Paraffin tissue slices were first baked and washed. Prior to immunofluorescence, slices were incubated at 97ºC for 25 min in Tris–EDTA Buffer (10 mM Tris Base, 1 mM EDTA Solution, 0.05% Tween 20, pH 9) to unmask the epitopes and then blocked and permeabilized with 0.1% Triton X-100, 5% horse serum, and 10% foetal bovine serum in PBS. Immunofluorescence double staining was performed by overnight incubation at 4 ◦C with primary antibodies and 1 h with secondary antibodies at room temperature.

Primary antibodies used were—anti-B-III-Tubulin (α-ms,1:400, MO15013, Neuromics, Edina, MN, USA), anti-NeuN (α-CK,1:600, ABN91, Merck Millipore, Massachusetts, USA), anti-GFAP (α-CK, 1:1000 PA1-10,004, Thermo Fisher, Massachusetts, USA), anti-cAMP (α-Rb,1:100, 07–1497, Merck Millipore, Massachusetts, USA), anti-Epac2 (α-Rb,1:400, 43,239, Cell Signalling Technology, Massachusetts, USA), Iba-1 (α-Rb,1:400, 019–19,741, WAKO, Osaka, Japan), P2X4 (α-Rb, 1:400, purchased from Alomone Labs, Jerusalem, Israel). Secondary antibodies used were either AlexaFluor-488, -555, or -647 (1:400, Invitrogen, Massachusetts, USA) conjugated antibodies against the respective IgG of the primary antibody. DAPI (1:1000, Sigma, Missouri, USA) was used to stain cell nuclei.

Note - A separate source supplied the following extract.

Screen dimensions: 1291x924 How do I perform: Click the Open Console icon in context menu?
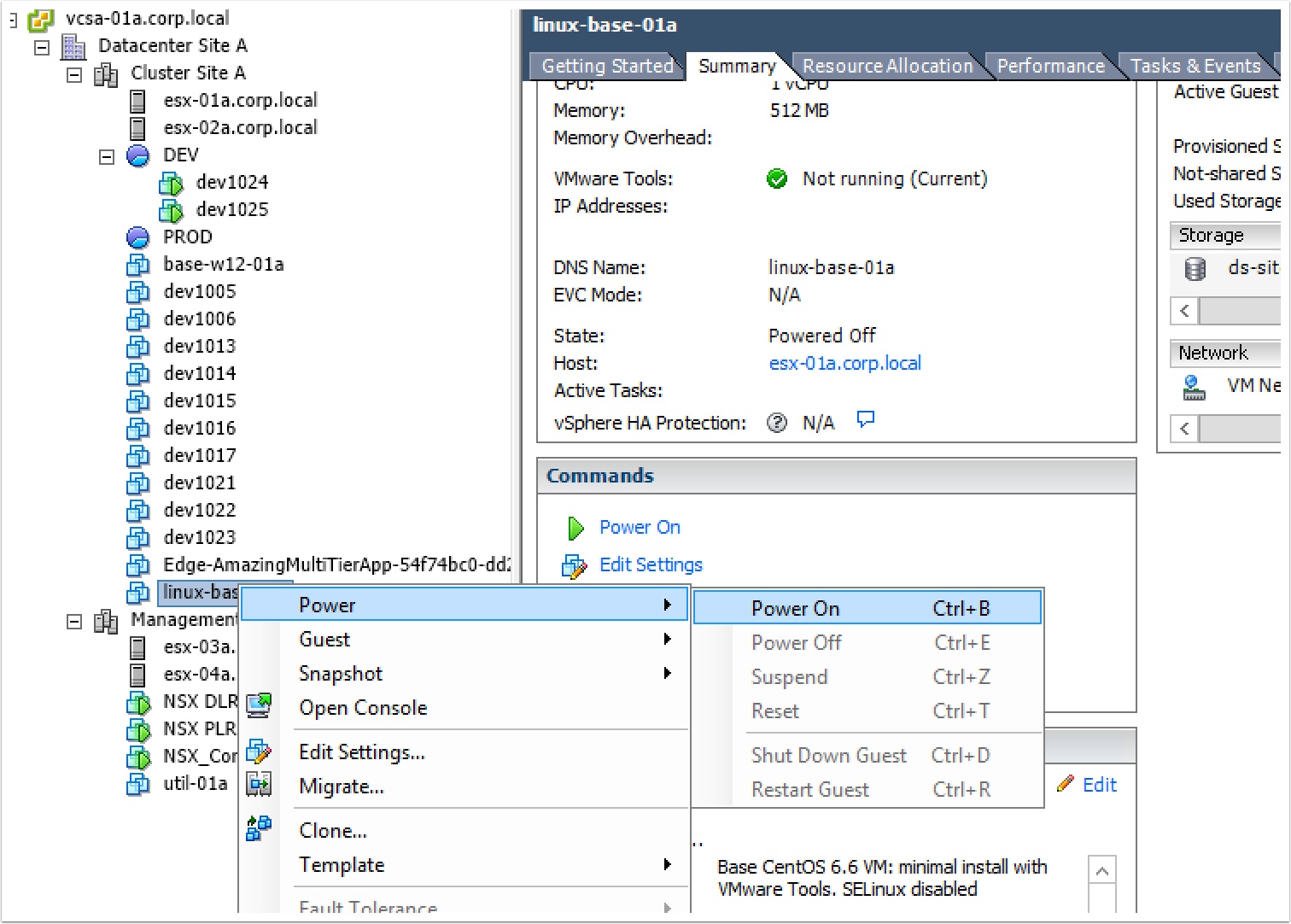(x=259, y=705)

Fluorescence images of each spinal cord slice were acquired using an Aperio Versa scanner (Leica Biosystems, Wetzlar, Germany). Images were visualized and quantified with the Image Scope software or ImageJ/Fiji software.

Analysis of GFAP- areas

The glial scar is delimited by border-forming astrocytes expressing GFAP [88]. The analysis of the extension of the scar was carried out by quantifying the area delimited by GFAP staining (GFAP negative area) in at least twelve longitudinal slices per animal in a central range of – 252 to + 210 microns from dorsal to ventral, including the central canal (0), as represented in the illustration in Fig. 6A.

Analysis of microglial circularity and P2X4 expression

Iba-1 immunostaining was employed to study the microglial morphology associated with their inflammatory profile [59]. As Iba-1 can also label engrafted macrophages, microglial populations within NeuN + dense areas of the white matter (which differ from the tissular location where the macrophages are found [into and surrounding injury zone]) were selectively studied.

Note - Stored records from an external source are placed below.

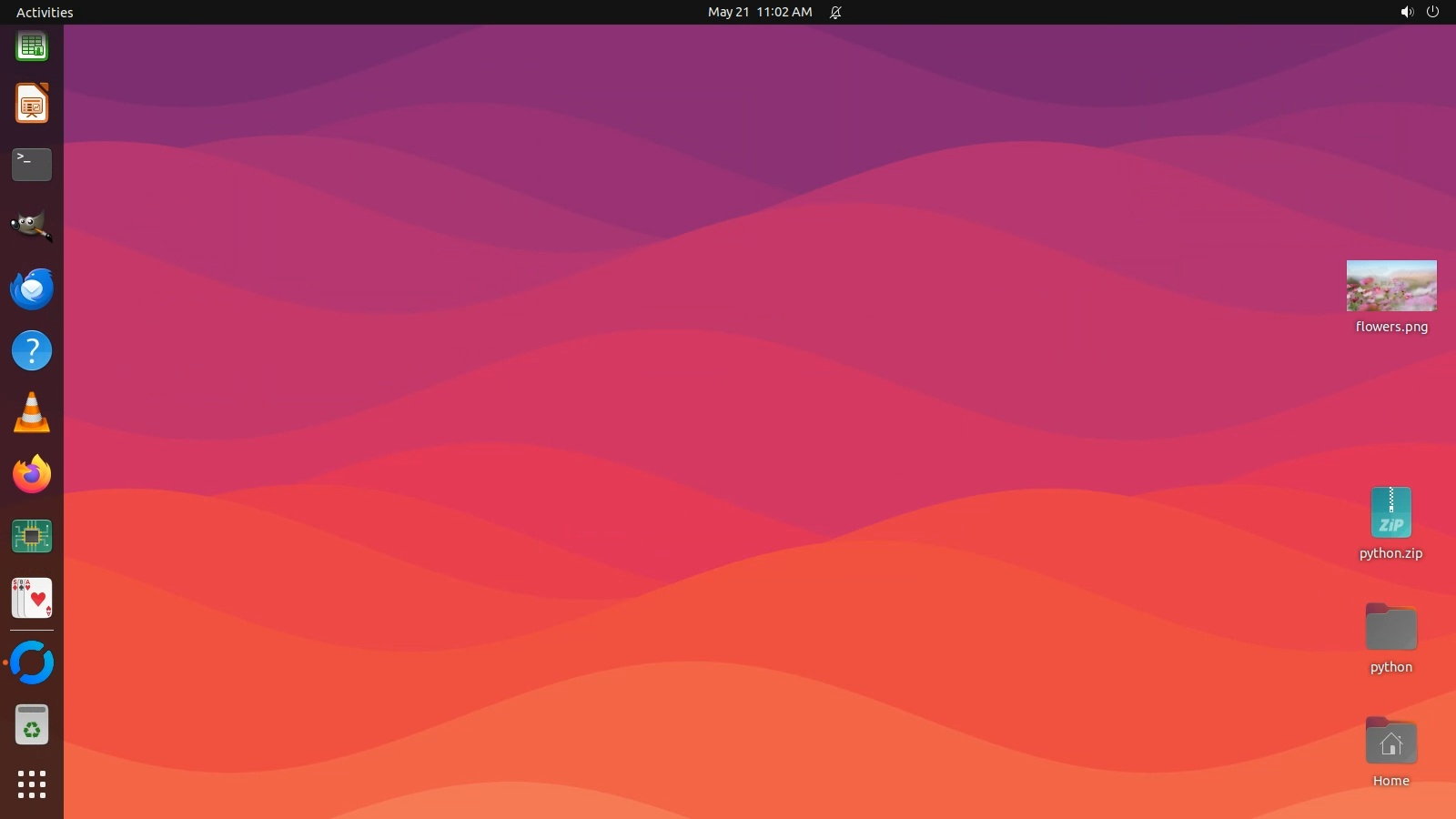This screenshot has height=819, width=1456.
Task: Open the clock and calendar menu
Action: [x=759, y=12]
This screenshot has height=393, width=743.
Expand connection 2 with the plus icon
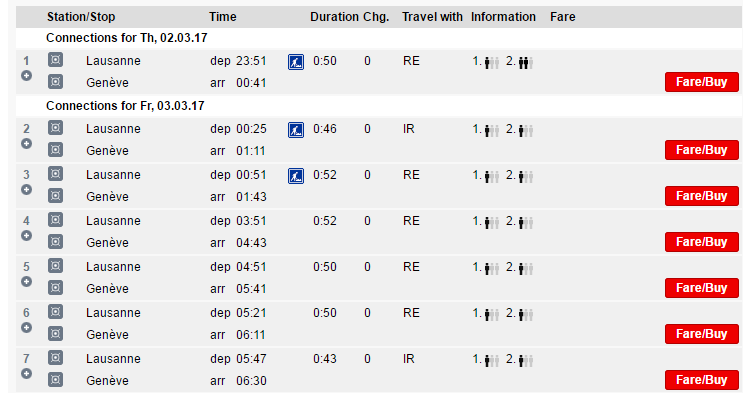[x=27, y=143]
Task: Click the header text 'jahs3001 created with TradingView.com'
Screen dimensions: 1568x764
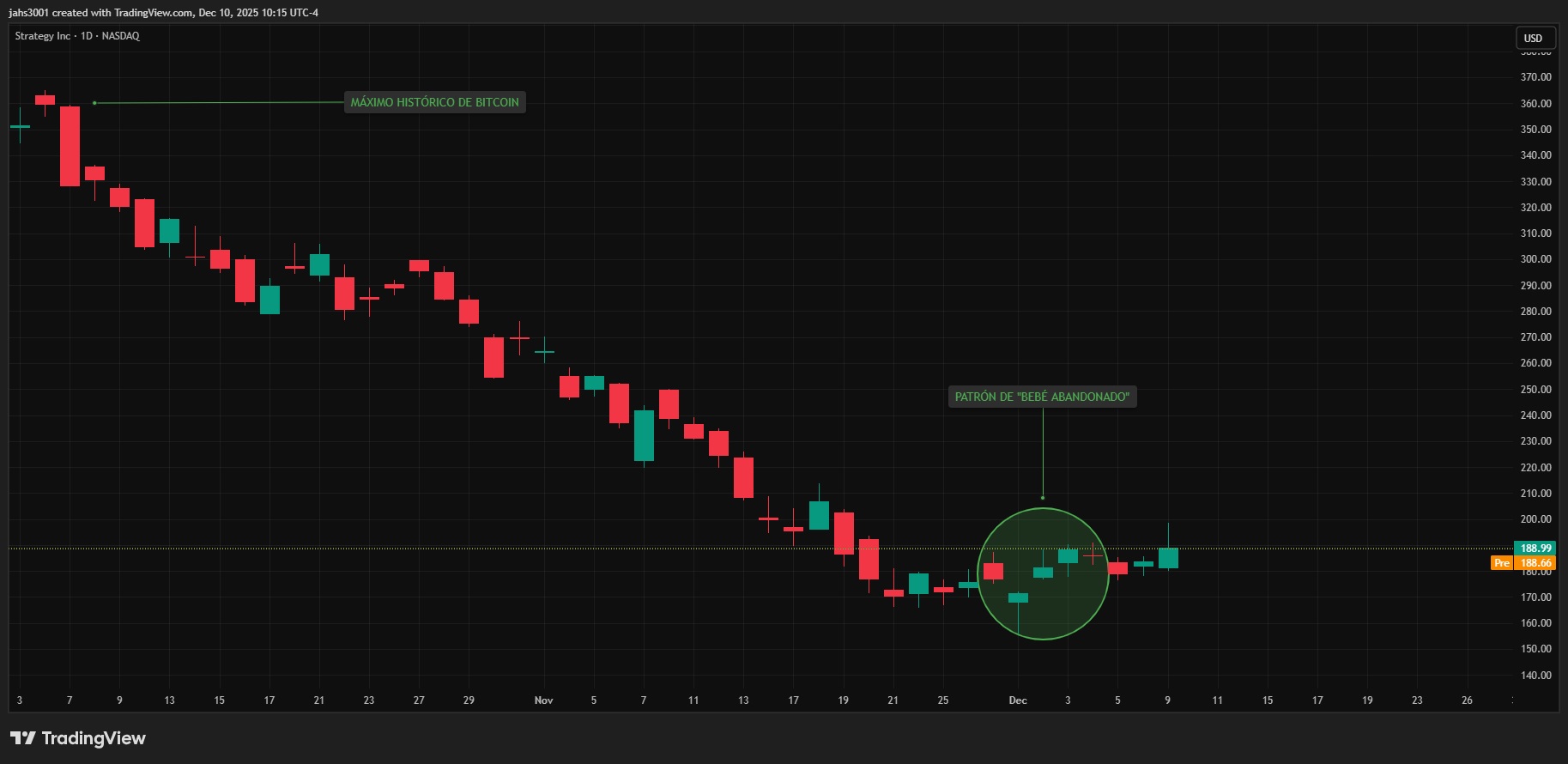Action: [163, 13]
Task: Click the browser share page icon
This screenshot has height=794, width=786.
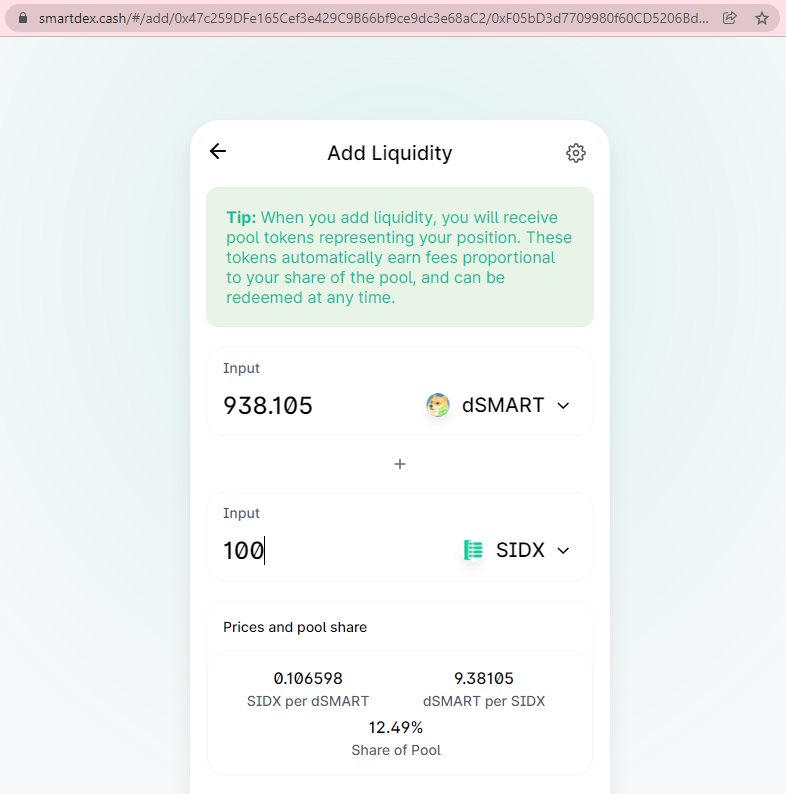Action: point(729,18)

ImageJ was used to compute the circularity of each Iba + cell in two different slices obtaining populations of more than 3800 cells per animal. Microglial cells were categorized by their activation level into subpopulations according to their circularity: (i) ≤ 0.25 (circular microglia) and (ii) > 0.25 (ramified microglia). P2X4 quantification employed the analysis of spinal cord slices, including the injury epicenter, by calculating the percentage of P2X4 + staining/total spinal area for each animal, as represented in Fig. 6E.

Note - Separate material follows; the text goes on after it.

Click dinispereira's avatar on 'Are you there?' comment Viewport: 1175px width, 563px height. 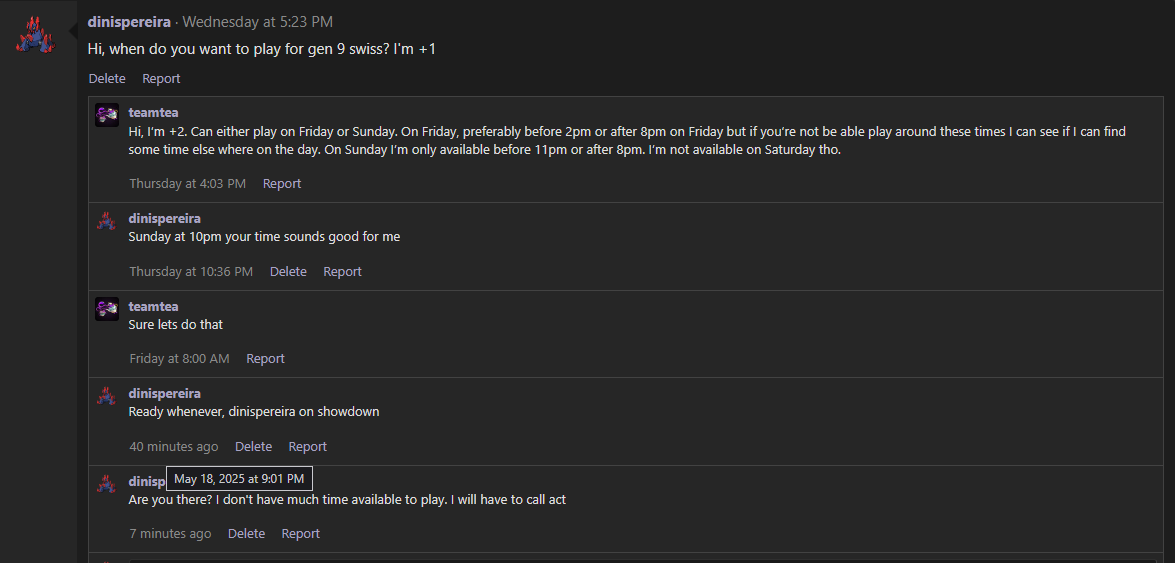pos(107,484)
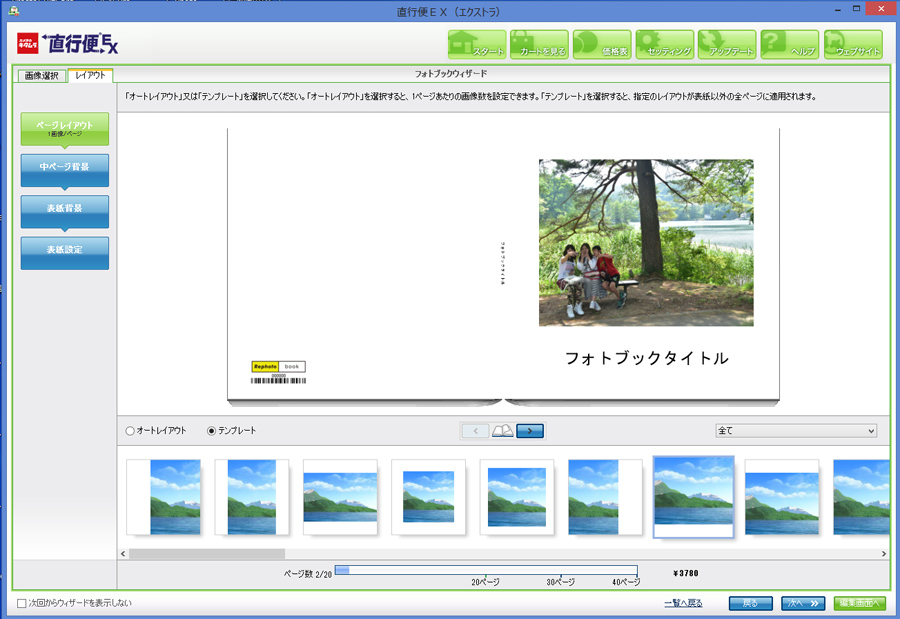Select the オートレイアウト radio button

pyautogui.click(x=130, y=431)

Analysis of NeuN + Cell gap

The distance between NeuN + cells across the injury site was measured to evaluate the sparsity of neurons caused by SCI. Additionally, the number of NeuN + cells in tissue ranges of 2 mm from the injury epicenter towards rostral or caudal was counted, and the total number of NeuN + cells detected in each range per animal was calculated. The heat map representation in Fig. 6G shows the mean value per group. Twelve spinal cord slices per animal in a central range of − 252 to + 210 microns from dorsal to ventral, including the central canal (0).

Statistical analyses

Bar plots are represented as mean ± standard error mean (SEM), and data were statistically analysed by Graph Pad Prism Software. First, the normality test Shapiro–Wilk was performed to test for the Gaussian distribution of each data set. If normality was met, homoscedasticity was evaluated using Bartlett's test. Heat maps, clustering graphics, and dot plots were generated with R. Comparisons between two groups used a one-tailed t-test with a confidence level of 95%. Comparisons between more than two groups were performed using a one-way ANOVA and Bonferroni's post-test for normal and homoscedastic data sets. If normality was not met, Kruskal–Wallis One-way ANOVA with Dunn's method or Tukey test post hoc correction was used. In the case of repeated measurements per variable, a nested ANOVA was performed. In the case of repeated measurement throughout the spinal depth, we used a two-way ANOVA and Tukey post-test.